The research, published in the journal Nature Communications, reveals a previously unknown climate feedback loop, where warming triggers the release of greenhouse gases, which in turn triggers more warming — similar to what is happening with Arctic’s melting permafrost. Freshwater lakes currently contribute as much as 16 percent of the world’s methane emissions, compared with just 1 percent from oceans.

Lakes produce methane when plant debris is buried in sediment and consumed by microbes. The scientists studied differences in methane production from biomass that originated in lakeside forests and from dead aquatic plants growing in the water. They found that forest-derived biomass helped to actually trap carbon in the lake sediment, reducing methane emissions. But aquatic plant biomass actually fueled methane production. Lake sediment full of decaying cattails produced over 400 times the amount of methane as sediment with plant debris from coniferous trees, and almost 2,800 times the methane from deciduous tree-filled sediment.

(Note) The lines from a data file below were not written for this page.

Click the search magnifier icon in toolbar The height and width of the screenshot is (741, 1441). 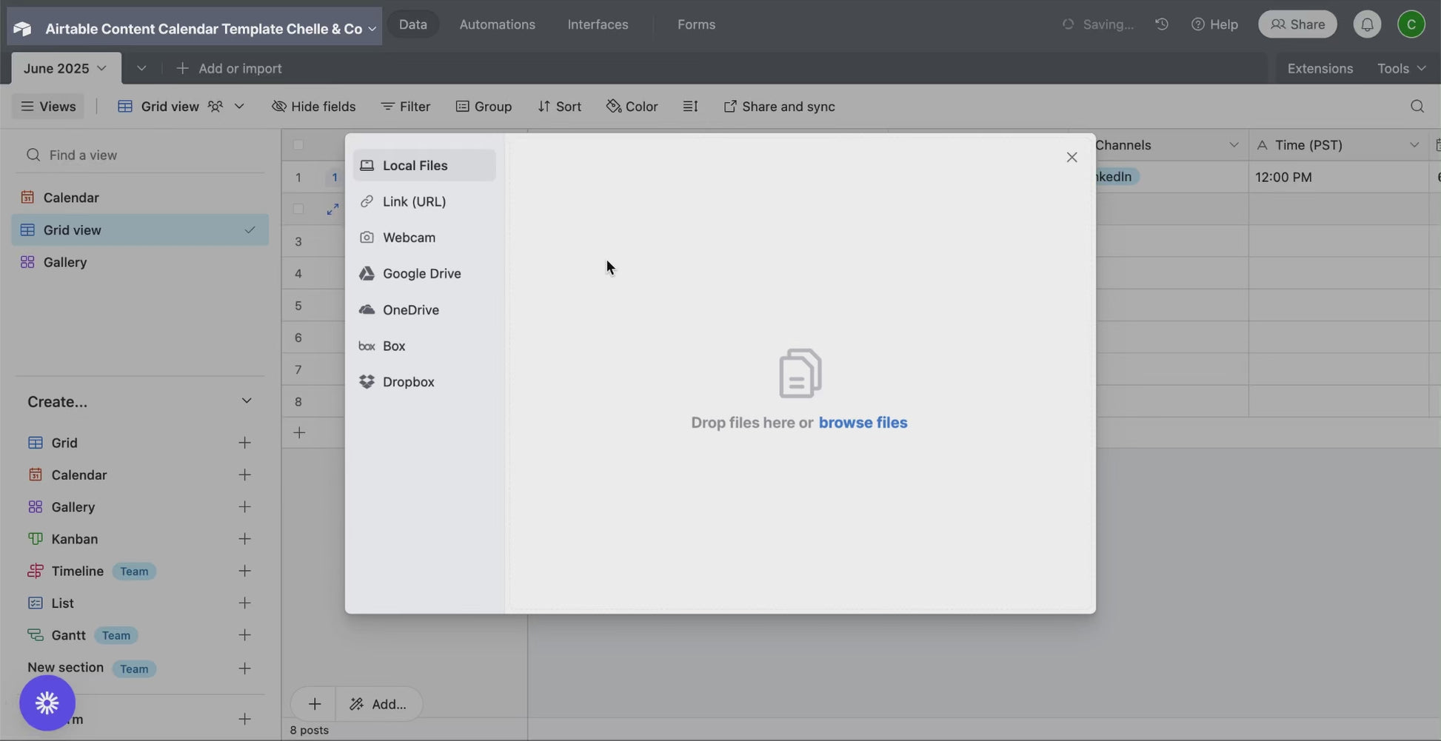(1417, 107)
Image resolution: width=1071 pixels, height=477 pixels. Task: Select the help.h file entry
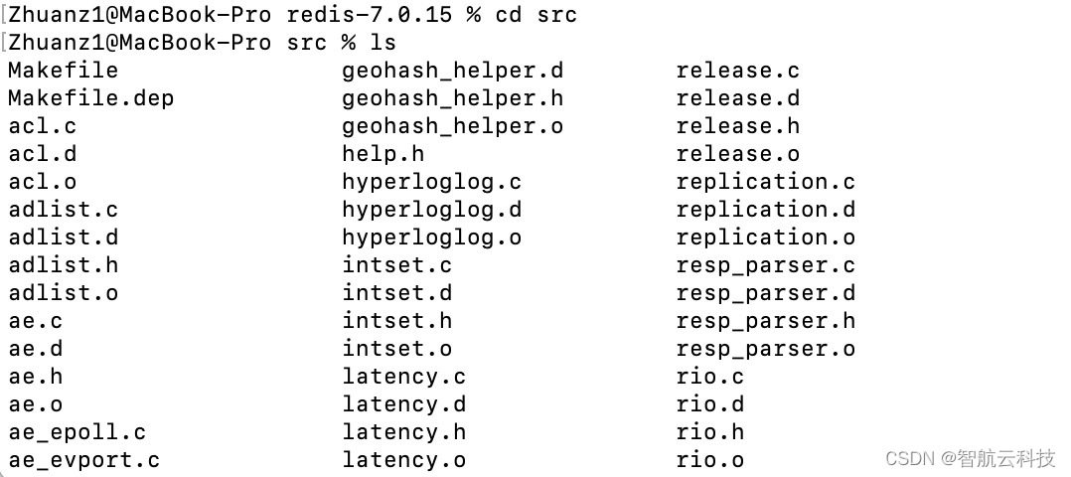tap(383, 154)
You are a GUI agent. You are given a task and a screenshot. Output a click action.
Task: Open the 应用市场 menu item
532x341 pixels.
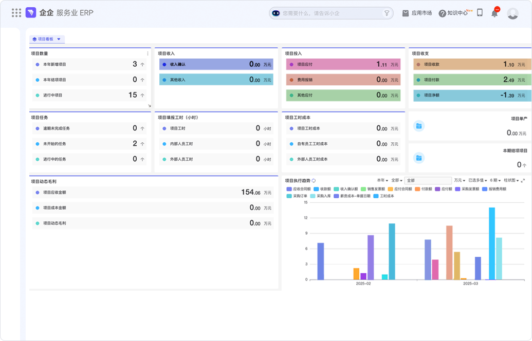pos(417,13)
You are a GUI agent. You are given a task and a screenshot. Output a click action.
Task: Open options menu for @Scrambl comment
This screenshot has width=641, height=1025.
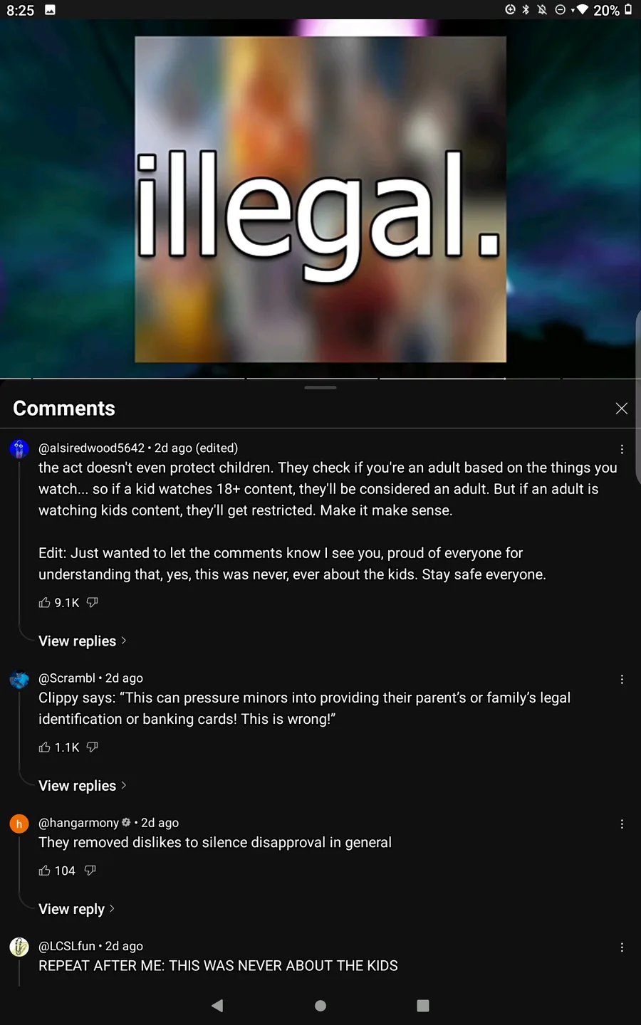[622, 679]
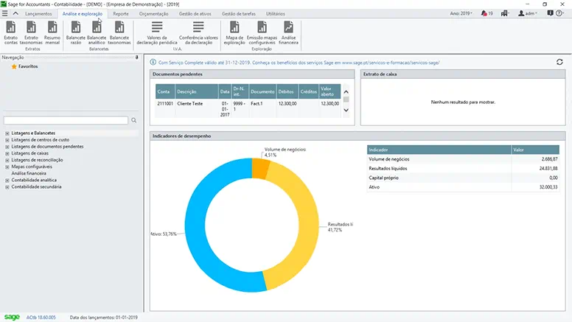The width and height of the screenshot is (572, 322).
Task: Expand the Contabilidade analítica node
Action: [x=7, y=180]
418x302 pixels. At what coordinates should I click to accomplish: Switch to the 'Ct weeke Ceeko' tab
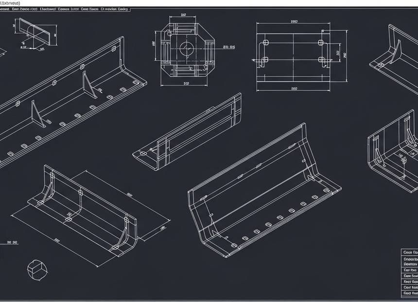tap(115, 9)
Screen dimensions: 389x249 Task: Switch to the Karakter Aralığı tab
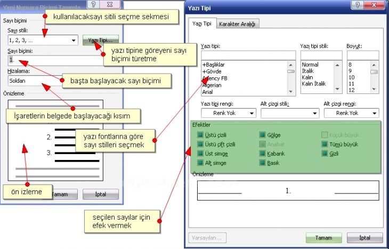(x=237, y=24)
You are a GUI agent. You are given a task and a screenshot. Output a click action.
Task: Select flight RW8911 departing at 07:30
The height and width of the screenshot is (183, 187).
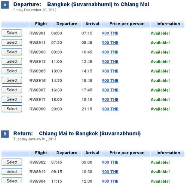coord(12,43)
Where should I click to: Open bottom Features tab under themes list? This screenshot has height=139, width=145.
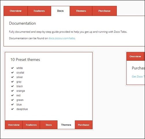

“The organic matter that runs into lakes from the forest trees acts as a latch that suppresses the production of methane within lake sediment,” Erik Emilson, an ecologist at Natural Resources Canada and lead author of the study, said in a statement. “Forests have long surrounded the millions of lakes in the northern hemisphere, but [they] are now under threat. At the same time, changing climates are providing favorable conditions for the growth and spread of aquatic plants such as cattails, and the organic matter from these plants promotes the release of even more methane from the freshwater ecosystems of the global north.”

Using models of the Boreal Shield, a lake-filled ecosystem that stretches across central and eastern Canada, Emilson and his colleagues calculated that the number of lakes colonized by just the common cattail (Typha latifolia) could double in the next 50 years — resulting in a 73 percent increase in lake-produced methane in that part of the world alone.